这是我第三次到澳门。如果说第一次来,我对老城区的一些必打卡景点充满了新奇,对赌场心怀畏惧;那么,第二次与大部队人马前来,我作为其中一组的领队,则是满怀优越感地给同事们得瑟,如何免费逛吃在各大赌场之间。
然而第三次前来,我已经对各大豪华酒店失去了兴趣,即便是曾经富丽堂皇的金沙城,如今变成了伦敦人,在重新做着英伦范儿的装修,又有了新的打卡景致,时不时碰到带着高高帽子的英国皇家卫士,我也不为所动,没有了拍照留念的兴趣。
而是目标明确地准备下赌场一试身手,并且打着如意算盘,一定小赢几千元,为这次澳门行的购物买单。
我就这样做着美梦,与同事一行几人进入了赌场,辗转在各个台子之间。我一头雾水地看着台前的荷官,机械性地发着牌,一边两张或三张。在同行人的耐心讲解之下,我终于搞清楚了何为庄、闲,怎么是赢,如何押注。
看着荷官面前一排排码得齐整的筹码,那些花花绿绿的圆牌上,标注着不同的数字,代表着不同的金额。
台前或坐或站的人们,将自己手中换得的筹码或高或低地落成一摞,摆放在不同的位置,代表着不同的押注。
一会儿荷官将押注区的筹码全部收入自己面前的筹码库,一会儿将自己筹码库里的筹码拿出一些,摆出与桌上筹码等高的一摞推向客人。就这样,这些筹码在桌上被推来揽去,留连在荷官与客人之间。
由于疫情的原因,如今每个台子前不像以往那样摆满了椅子,而是只有两、三把椅子。其余人只能站立,且时不时地被巡场服务生要求退后一些,保持距离。
后经了解才知道,只有坐在椅子上的人才有权利下注,旁边站着的人只能委托坐着的人帮忙下注。
搞清楚了这一切之后,我就默默地观望着,心中下着注,然后用结局来证实自己押得正确与否。
正确时,遗憾自己要是真的下注就好了;错误时,庆幸自己幸亏只是想一想罢了。慢慢地,我发现正确与错误永远都是50%的概率。
押错是正常的,押对也只不过是巧合,没有任何技术含量。所谓的看走势,不过是一种心理安慰罢了,纯属逗自己开心。
就在我一边看,一边转着这些心思的时候,同事们有输有赢,筹码始终在荷官与她们之间来回拉锯。
我抬眼看着桌上来回流转的这些筹码,突然觉得它们就像是一个个勾魂的小鬼,勾着人们的欲望,跳跃在每张台子上。
《道德经》里有这样一段话:
五色令人目盲,五音令人耳聋,五味令人口爽,驰骋田猎令人心发狂,难得之货令人行妨。是以圣人为腹不为目,故去彼取此。

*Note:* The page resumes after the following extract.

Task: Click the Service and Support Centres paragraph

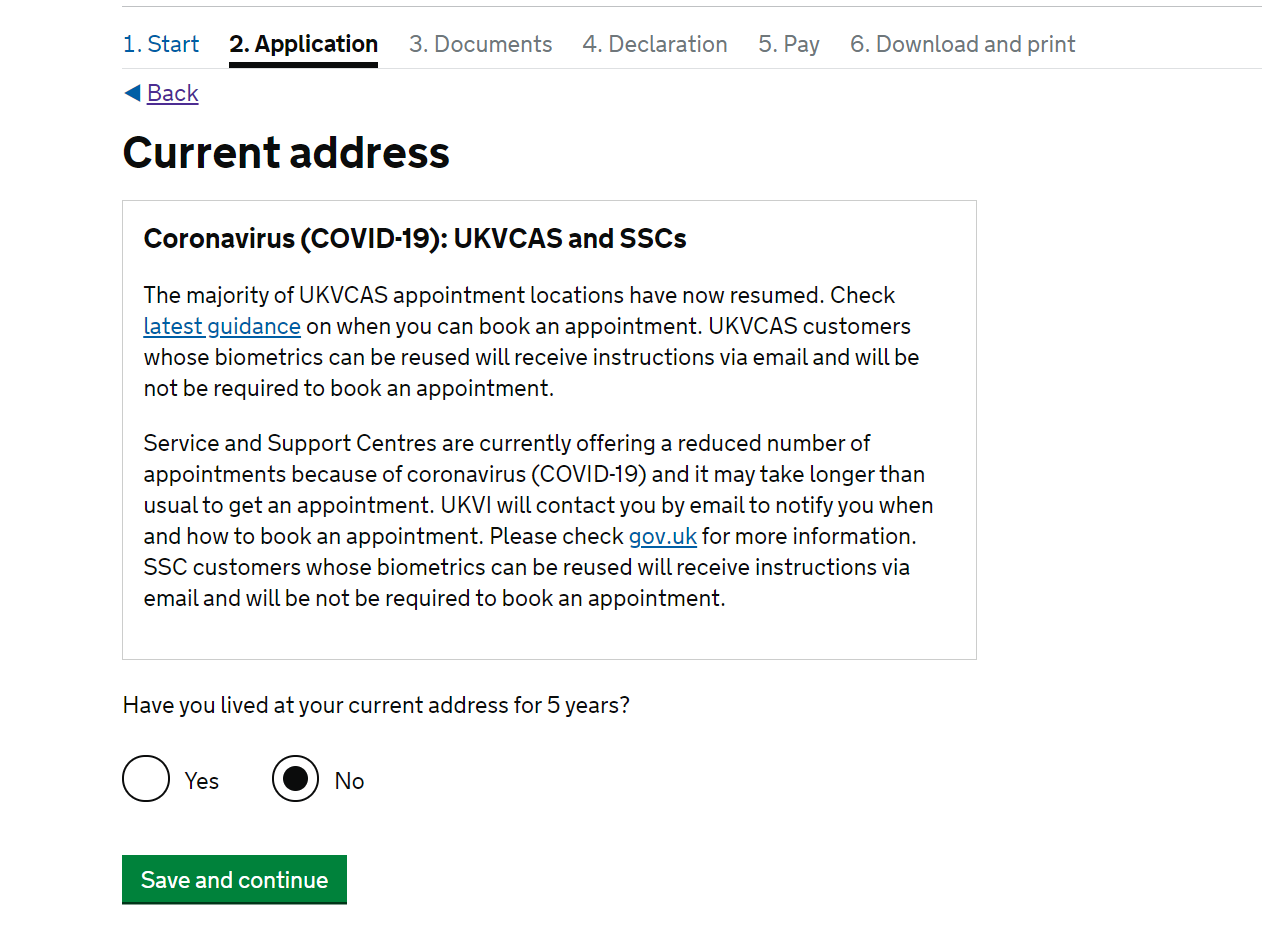Action: (538, 521)
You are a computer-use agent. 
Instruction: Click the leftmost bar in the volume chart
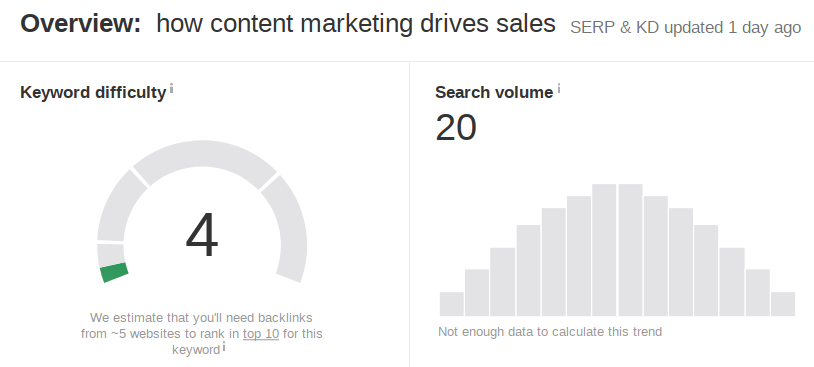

富丽堂皇的宫殿,怎能不让人目盲;旋律激扬的背景音乐,怎能不让人耳聋;欲壑难填的人们此刻眼中只有筹码,耳中只有叫好声。
然而,凡是能让你很“爽”的东西,也一定能让你为此付出“痛苦”的代价。
赌场没有赢家,赢的还想再赢,输的想着翻本,只有不赌的人,永远不会输。
此刻,我坐在伦敦人酒店水晶金殿的大门外,看着川流不息的人与车,写下这些文字。
回想起自己走过各大品牌店时,那颗驿动的心,那双欲望的眼,和那徘徊的脚步,不由得汗颜。
我需要时刻提醒自己,在生活中修行,在修行中生活。第三次澳门行,能收住下注的手,看来我还是有了一定的修行。
在这个充满了巴黎人、威尼斯人、伦敦人,各色欧洲人的欲望之都,我能够三进澳门而不赌,的确是有些修行的。
其实,我很清楚,说的好听点,是修行,说的实在些,是真没钱。